Search code examples
deep-learningpytorchloss-functionmse

MSE with predictions not expected


Here is a regression model where I attempt to predict the y values (outputs) from x values (inputs) . Each class is given a different mean and normalized with l2 normalization:

x_values = sklearn.preprocessing.normalize(x_values, norm="l2")
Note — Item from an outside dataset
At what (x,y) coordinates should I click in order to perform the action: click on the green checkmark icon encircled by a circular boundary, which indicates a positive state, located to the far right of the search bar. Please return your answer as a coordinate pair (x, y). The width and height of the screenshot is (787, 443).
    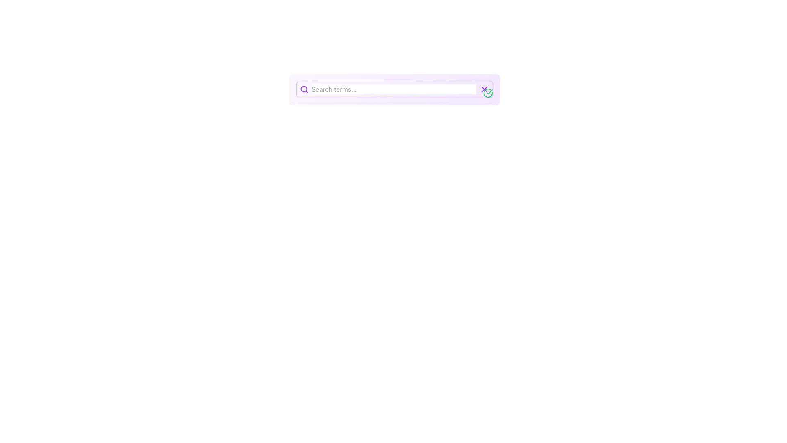
    Looking at the image, I should click on (488, 93).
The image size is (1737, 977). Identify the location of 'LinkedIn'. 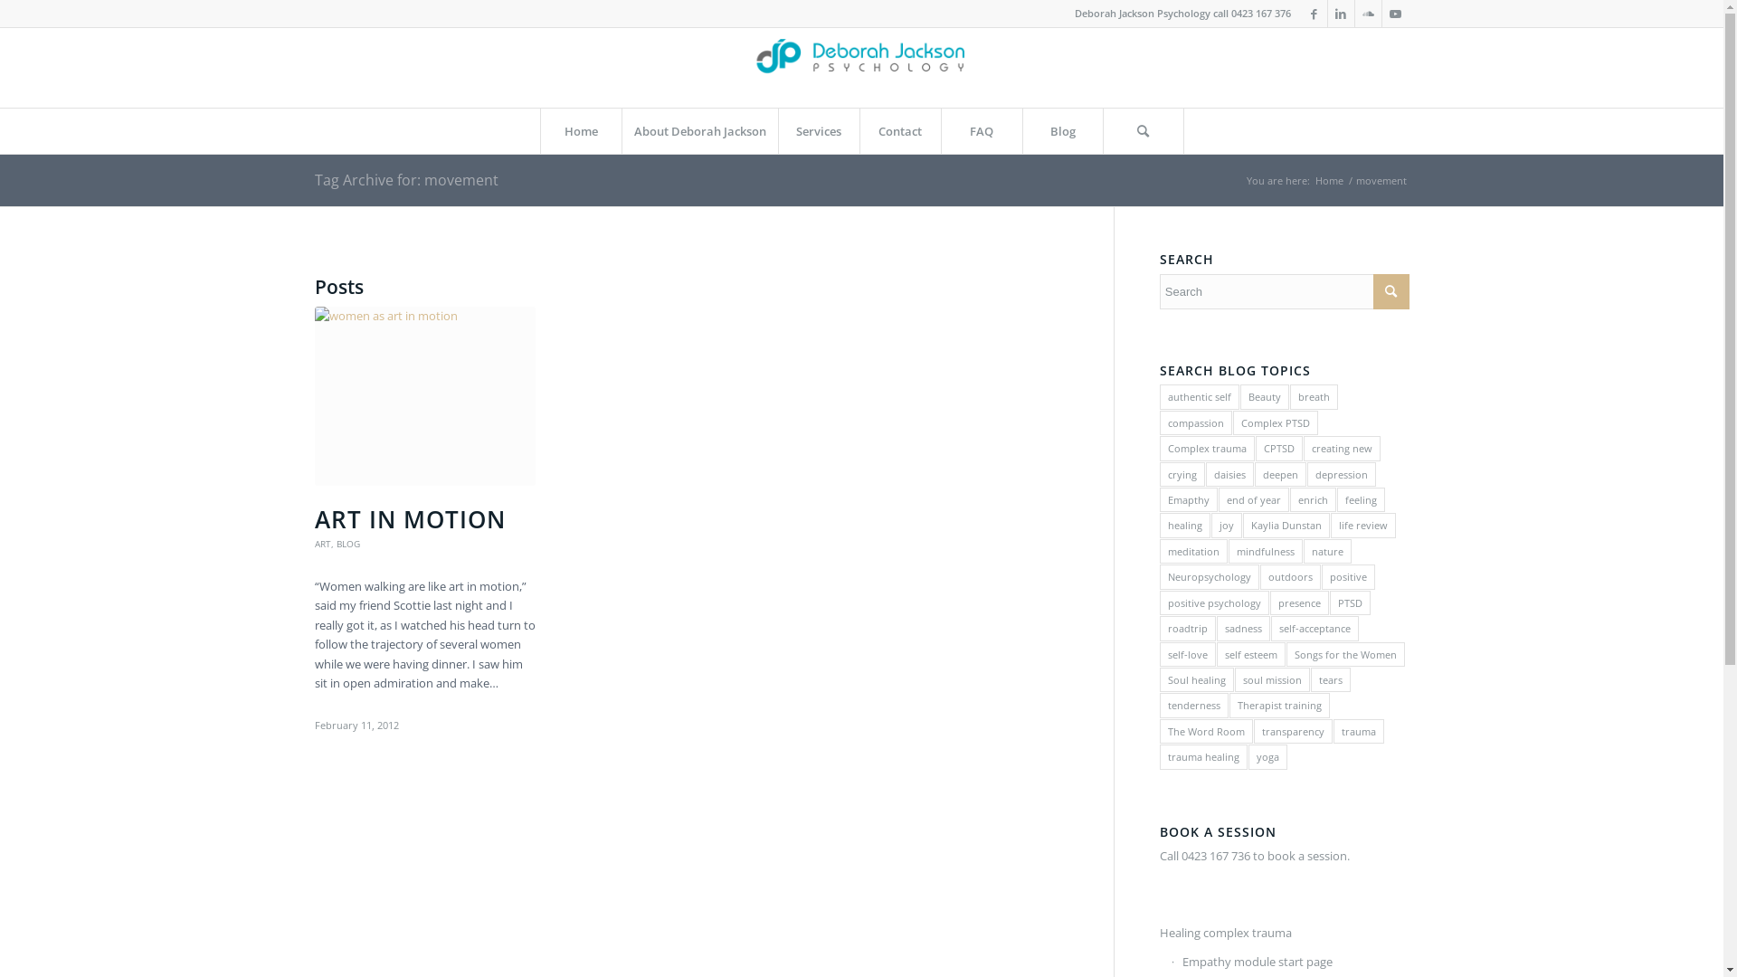
(1341, 14).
This may appear as a classification problem attempting to be solved using regression. I'm attempting to understand multiclass regression in PyTorch, as the PyTorch doc gives the following example which suggests multiclass regression is possible:

>>> loss = nn.MSELoss()
>>> input = torch.randn(3, 5, requires_grad=True)
>>> target = torch.randn(3, 5)
>>> output = loss(input, target)
>>> output.backward()

src: https://pytorch.org/docs/master/generated/torch.nn.MSELoss.html

Entire code:

% reset - f

from datetime import datetime
from sklearn import metrics
import torch
import torch.nn as nn
import torchvision
import torchvision.transforms as transforms
import numpy as np
import matplotlib.pyplot as plt
import torch.utils.data as data_utils
import torch.nn as nn
import torch.nn.functional as F
import random
from torch.autograd import Variable
import pandas as pd
import unittest
import time
from collections import Counter
import sklearn

x_values = []
y_values = []
input_size = 17
lr = .1

# Class1
mu, sigma = 0, 0.1  # mean and standard deviation
x_values.append(np.random.normal(mu, sigma, input_size))
x_values.append(np.random.normal(mu, sigma, input_size))
x_values.append(np.random.normal(mu, sigma, input_size))

# Class2
mu, sigma = 5, 0.5  # mean and standard deviation
x_values.append(np.random.normal(mu, sigma, input_size))
x_values.append(np.random.normal(mu, sigma, input_size))
x_values.append(np.random.normal(mu, sigma, input_size))

# Class3
mu, sigma = 10, 1.0  # mean and standard deviation
x_values.append(np.random.normal(mu, sigma, input_size))
x_values.append(np.random.normal(mu, sigma, input_size))
x_values.append(np.random.normal(mu, sigma, input_size))

# Class4
mu, sigma = 15, 1.5  # mean and standard deviation
x_values.append(np.random.normal(mu, sigma, input_size))
x_values.append(np.random.normal(mu, sigma, input_size))
x_values.append(np.random.normal(mu, sigma, input_size))

# Class5
mu, sigma = 20, 2.0  # mean and standard deviation
x_values.append(np.random.normal(mu, sigma, input_size))
x_values.append(np.random.normal(mu, sigma, input_size))
x_values.append(np.random.normal(mu, sigma, input_size))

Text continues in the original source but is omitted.